普通に手を洗っただけでは洗い残しがあるかもしれません。特に、手のすみずみまでを洗うという事が大切です。特に利き手は使う頻度も多いので、注意して洗う事をおすすめします。泡立てた石鹸で指の間、爪の間、手の甲、手首までしっかり洗い、お湯で流しましょう。水よりも効果が高いので、寒い冬はお湯をお薦めします。石鹸でノロウィルスは死滅しませんが、手の脂肪等の汚れを落とすことにより、ウィルスを手指から剥がれやすくします。少しでも減らす事が重要なんです。また、洗ったあとの手を拭くタオルが清潔でなければ意味がありません。一回使い切りのペーパータオルや清潔なタオルで水分を拭き取りましょう。

ノロウィルスを死滅させる!
貝などの場合、中心温度85~90度で90秒以上の加熱が推奨されています。ちなみに、冷凍してもノロウィルスは死滅しません。特に、お子様や高齢者は抵抗力が弱く、感染すると命の危険もあります。大切な家族、恋人への感染を防ぐためにもまずは自分がしっかりと予防を。感染しない、ウィルスを持ち込まないためにもまずは手洗いです。いつもの手洗いを見直して、しっかりガードしていきましょう。

注意!
アルコールでは、ノロウィルスは死滅しません。
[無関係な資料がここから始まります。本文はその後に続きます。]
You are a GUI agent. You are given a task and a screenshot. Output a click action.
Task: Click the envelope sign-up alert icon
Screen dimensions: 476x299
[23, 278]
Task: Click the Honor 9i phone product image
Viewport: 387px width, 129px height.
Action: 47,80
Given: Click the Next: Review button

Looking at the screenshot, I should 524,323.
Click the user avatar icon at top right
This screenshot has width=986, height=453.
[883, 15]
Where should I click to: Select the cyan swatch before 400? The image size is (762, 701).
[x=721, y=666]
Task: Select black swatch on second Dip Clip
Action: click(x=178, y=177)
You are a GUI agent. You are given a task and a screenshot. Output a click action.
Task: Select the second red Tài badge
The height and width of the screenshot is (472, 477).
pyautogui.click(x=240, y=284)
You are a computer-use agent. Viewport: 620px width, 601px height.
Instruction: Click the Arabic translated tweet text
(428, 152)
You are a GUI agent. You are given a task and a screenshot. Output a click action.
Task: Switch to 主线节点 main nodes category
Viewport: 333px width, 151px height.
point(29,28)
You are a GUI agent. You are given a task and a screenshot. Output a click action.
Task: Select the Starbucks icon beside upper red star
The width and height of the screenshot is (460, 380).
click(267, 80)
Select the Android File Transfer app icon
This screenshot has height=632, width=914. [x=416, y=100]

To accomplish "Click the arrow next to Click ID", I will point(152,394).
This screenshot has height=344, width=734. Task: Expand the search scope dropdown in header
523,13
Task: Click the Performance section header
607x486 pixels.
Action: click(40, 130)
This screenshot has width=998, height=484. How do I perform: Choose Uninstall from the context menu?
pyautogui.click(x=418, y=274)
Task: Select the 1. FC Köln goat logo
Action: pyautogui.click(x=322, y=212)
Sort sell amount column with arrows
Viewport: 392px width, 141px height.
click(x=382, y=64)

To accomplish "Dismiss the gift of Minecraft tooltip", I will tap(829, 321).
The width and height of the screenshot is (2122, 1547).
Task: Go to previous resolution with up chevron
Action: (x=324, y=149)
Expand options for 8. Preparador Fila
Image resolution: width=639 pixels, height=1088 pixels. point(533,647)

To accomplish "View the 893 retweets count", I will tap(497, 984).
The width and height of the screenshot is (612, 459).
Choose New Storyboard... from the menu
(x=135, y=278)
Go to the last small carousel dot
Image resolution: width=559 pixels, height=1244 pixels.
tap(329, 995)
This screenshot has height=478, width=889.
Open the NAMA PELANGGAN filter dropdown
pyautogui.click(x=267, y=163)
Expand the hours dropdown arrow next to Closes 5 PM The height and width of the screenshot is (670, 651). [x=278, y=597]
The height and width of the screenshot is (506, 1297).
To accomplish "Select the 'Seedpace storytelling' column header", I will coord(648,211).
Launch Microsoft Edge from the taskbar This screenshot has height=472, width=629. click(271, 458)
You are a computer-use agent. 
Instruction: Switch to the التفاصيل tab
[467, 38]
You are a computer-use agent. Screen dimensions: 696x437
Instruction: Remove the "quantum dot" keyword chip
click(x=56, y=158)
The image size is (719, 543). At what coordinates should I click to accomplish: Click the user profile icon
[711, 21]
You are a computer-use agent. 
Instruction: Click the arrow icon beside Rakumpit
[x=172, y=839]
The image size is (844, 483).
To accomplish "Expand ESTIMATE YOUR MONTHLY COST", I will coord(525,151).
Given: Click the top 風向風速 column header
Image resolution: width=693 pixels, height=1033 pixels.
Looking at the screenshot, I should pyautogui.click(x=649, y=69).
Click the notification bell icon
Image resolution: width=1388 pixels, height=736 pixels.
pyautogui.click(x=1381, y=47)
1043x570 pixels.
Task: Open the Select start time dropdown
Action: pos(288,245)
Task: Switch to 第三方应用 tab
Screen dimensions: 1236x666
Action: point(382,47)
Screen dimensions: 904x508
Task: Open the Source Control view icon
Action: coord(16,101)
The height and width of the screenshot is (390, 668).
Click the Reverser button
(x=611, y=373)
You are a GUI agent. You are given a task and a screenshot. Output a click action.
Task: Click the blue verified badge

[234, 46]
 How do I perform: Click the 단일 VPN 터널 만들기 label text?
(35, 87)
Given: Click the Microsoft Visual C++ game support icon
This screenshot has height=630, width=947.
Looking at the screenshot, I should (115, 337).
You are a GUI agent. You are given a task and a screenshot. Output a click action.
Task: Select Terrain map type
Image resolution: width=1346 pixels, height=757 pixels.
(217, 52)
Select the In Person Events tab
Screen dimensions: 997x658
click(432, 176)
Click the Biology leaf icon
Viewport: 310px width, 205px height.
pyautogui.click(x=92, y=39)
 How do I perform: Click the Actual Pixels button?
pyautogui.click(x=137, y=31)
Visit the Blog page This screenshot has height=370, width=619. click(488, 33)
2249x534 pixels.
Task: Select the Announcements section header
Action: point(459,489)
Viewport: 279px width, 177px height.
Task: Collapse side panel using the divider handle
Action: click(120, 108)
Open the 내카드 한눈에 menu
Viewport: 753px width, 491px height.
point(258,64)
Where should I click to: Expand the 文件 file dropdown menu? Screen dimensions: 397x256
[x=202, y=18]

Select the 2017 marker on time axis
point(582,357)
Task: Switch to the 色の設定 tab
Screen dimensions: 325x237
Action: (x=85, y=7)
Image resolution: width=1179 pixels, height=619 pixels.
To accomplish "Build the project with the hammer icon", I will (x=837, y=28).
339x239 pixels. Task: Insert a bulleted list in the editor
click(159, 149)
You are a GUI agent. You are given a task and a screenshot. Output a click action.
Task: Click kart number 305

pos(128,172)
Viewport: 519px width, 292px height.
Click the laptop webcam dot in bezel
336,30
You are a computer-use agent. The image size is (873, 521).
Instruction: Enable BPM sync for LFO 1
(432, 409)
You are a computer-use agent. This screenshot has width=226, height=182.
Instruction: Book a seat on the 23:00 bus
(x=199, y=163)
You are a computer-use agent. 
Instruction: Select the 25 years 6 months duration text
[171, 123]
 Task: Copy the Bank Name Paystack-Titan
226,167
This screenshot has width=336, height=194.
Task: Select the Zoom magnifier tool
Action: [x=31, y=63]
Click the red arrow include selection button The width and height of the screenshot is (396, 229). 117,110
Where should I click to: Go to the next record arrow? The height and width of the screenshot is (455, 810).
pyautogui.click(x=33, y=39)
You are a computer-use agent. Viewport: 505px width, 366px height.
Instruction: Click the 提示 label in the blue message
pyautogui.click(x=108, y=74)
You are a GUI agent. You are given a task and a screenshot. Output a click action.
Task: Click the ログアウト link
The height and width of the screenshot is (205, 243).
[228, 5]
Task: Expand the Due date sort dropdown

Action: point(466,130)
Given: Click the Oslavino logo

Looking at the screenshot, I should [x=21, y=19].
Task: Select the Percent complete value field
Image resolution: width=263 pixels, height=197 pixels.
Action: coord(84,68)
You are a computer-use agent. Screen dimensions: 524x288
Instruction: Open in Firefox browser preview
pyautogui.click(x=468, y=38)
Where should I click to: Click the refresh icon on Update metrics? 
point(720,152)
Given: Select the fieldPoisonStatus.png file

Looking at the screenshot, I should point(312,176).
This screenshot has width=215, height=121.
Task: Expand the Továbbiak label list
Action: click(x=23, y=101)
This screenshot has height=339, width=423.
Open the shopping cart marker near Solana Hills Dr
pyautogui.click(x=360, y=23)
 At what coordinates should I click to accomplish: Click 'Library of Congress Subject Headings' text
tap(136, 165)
通常のウィルスはエンベロープと呼ばれる膜で覆われており、その膜をアルコールが破壊するとウィルスも死滅しますが、ノロウィルスには膜がないのでアルコール耐性があります。

冷凍でもアルコールでも死滅しないウィルスは通年私たちの周りに存在しています。唯一死滅させられるボイルをきちんと行いましょう。この時期から徐々に右肩上がりになる食中毒数ですが十分ご注意ください。